Fixed #33195 -- Refactored urlize() based on a class.

This allows easier customization/
2021-10-14 19:27:31 +02:00 · 2021-10-14 19:27:31 +02:00 · e567670b1a
parent 4a58dfd9db
commit e567670b1a
1 changed files with 97 additions and 74 deletions
--- a/django/utils/html.py
+++ b/django/utils/html.py
@ -15,17 +15,6 @@ from django.utils.regex_helper import _lazy_re_compile
 from django.utils.safestring import SafeData, SafeString, mark_safe
 from django.utils.text import normalize_newlines

-# Configuration for urlize() function.
-TRAILING_PUNCTUATION_CHARS = '.,:;!'
-WRAPPING_PUNCTUATION = [('(', ')'), ('[', ']')]
-
-word_split_re = _lazy_re_compile(r'''([\s<>"']+)''')
-simple_url_re = _lazy_re_compile(r'^https?://\[?\w', re.IGNORECASE)
-simple_url_2_re = _lazy_re_compile(
-    r'^www\.|^(?!http)\w[^@]+\.(com|edu|gov|int|mil|net|org)($|/.*)$',
-    re.IGNORECASE
-)
-

@keep_lazy(str, SafeString)
 def escape(text):
@ -229,48 +218,118 @@ def smart_urlquote(url):
    return urlunsplit((scheme, netloc, path, query, fragment))


-@keep_lazy_text
-def urlize(text, trim_url_limit=None, nofollow=False, autoescape=False):
+class Urlizer:
    """
    Convert any URLs in text into clickable links.

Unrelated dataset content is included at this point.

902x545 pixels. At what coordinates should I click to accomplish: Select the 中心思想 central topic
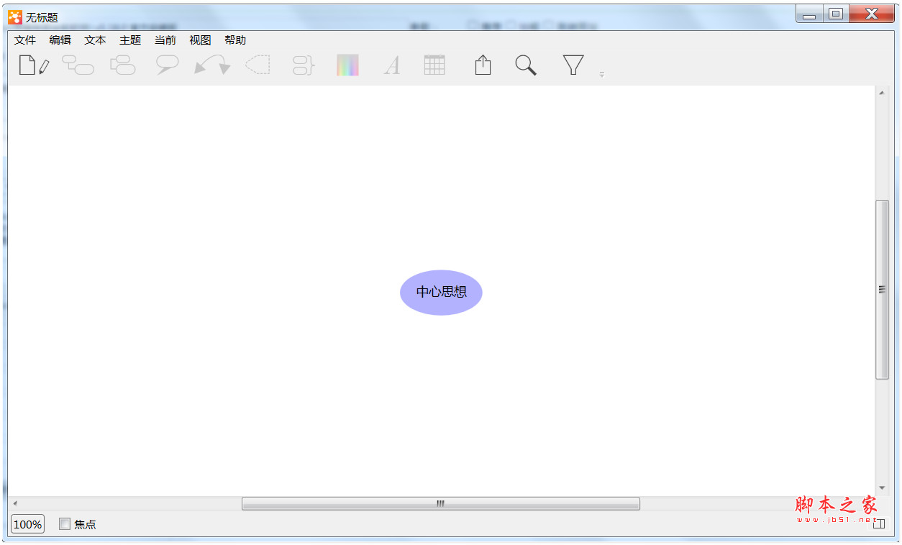click(440, 292)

-    Works on http://, https://, www. links, and also on links ending in one of
+    Work on http://, https://, www. links, and also on links ending in one of
    the original seven gTLDs (.com, .edu, .gov, .int, .mil, .net, and .org).
    Links can have trailing punctuation (periods, commas, close-parens) and
    leading punctuation (opening parens) and it'll still do the right thing.
-
-    If trim_url_limit is not None, truncate the URLs in the link text longer
-    than this limit to trim_url_limit - 1 characters and append an ellipsis.
-
-    If nofollow is True, give the links a rel="nofollow" attribute.
-
-    If autoescape is True, autoescape the link text and URLs.
    """
-    safe_input = isinstance(text, SafeData)
+    trailing_punctuation_chars = '.,:;!'
+    wrapping_punctuation = [('(', ')'), ('[', ']')]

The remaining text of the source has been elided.